### ASSIGNMENT
What you return must match the records character for character.

### SOURCE MATERIAL
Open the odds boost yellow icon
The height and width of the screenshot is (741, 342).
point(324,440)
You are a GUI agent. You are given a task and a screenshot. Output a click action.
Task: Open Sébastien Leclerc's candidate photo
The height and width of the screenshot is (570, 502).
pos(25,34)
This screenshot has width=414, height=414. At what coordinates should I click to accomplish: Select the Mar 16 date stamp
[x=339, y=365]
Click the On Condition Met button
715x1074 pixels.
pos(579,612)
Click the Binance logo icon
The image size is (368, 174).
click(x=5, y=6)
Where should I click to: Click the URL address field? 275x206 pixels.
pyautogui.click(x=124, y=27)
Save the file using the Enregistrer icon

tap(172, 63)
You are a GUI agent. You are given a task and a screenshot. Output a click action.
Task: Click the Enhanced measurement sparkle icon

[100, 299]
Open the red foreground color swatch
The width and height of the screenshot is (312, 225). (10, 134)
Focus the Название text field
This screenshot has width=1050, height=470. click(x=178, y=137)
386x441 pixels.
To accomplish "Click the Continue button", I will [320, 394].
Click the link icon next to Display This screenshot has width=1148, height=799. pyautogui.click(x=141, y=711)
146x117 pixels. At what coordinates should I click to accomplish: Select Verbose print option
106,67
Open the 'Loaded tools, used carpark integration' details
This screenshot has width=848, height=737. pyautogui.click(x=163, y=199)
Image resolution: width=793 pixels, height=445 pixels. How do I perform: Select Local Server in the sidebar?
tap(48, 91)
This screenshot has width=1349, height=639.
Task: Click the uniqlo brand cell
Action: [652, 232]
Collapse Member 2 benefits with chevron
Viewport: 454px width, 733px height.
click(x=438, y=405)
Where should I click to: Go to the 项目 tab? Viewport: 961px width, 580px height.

### EXPECTED OUTPUT
Open the odds boost yellow icon
The height and width of the screenshot is (741, 342).
point(324,440)
You are a GUI agent. You are given a task and a screenshot. Output a click action.
Task: Open Sébastien Leclerc's candidate photo
The height and width of the screenshot is (570, 502).
pos(25,34)
This screenshot has width=414, height=414. At what coordinates should I click to accomplish: Select the Mar 16 date stamp
[x=339, y=365]
Click the On Condition Met button
715x1074 pixels.
pos(579,612)
Click the Binance logo icon
The image size is (368, 174).
click(x=5, y=6)
Where should I click to: Click the URL address field? 275x206 pixels.
pyautogui.click(x=124, y=27)
Save the file using the Enregistrer icon

tap(172, 63)
You are a GUI agent. You are given a task and a screenshot. Output a click action.
Task: Click the Enhanced measurement sparkle icon

[100, 299]
Open the red foreground color swatch
The width and height of the screenshot is (312, 225). (10, 134)
Focus the Название text field
This screenshot has width=1050, height=470. click(x=178, y=137)
386x441 pixels.
To accomplish "Click the Continue button", I will [320, 394].
Click the link icon next to Display This screenshot has width=1148, height=799. pyautogui.click(x=141, y=711)
146x117 pixels. At what coordinates should I click to accomplish: Select Verbose print option
106,67
Open the 'Loaded tools, used carpark integration' details
This screenshot has width=848, height=737. pyautogui.click(x=163, y=199)
Image resolution: width=793 pixels, height=445 pixels. How do I perform: Select Local Server in the sidebar?
tap(48, 91)
This screenshot has width=1349, height=639.
Task: Click the uniqlo brand cell
Action: [652, 232]
Collapse Member 2 benefits with chevron
Viewport: 454px width, 733px height.
click(x=438, y=405)
Where should I click to: Go to the 项目 tab? Viewport: 961px width, 580px height.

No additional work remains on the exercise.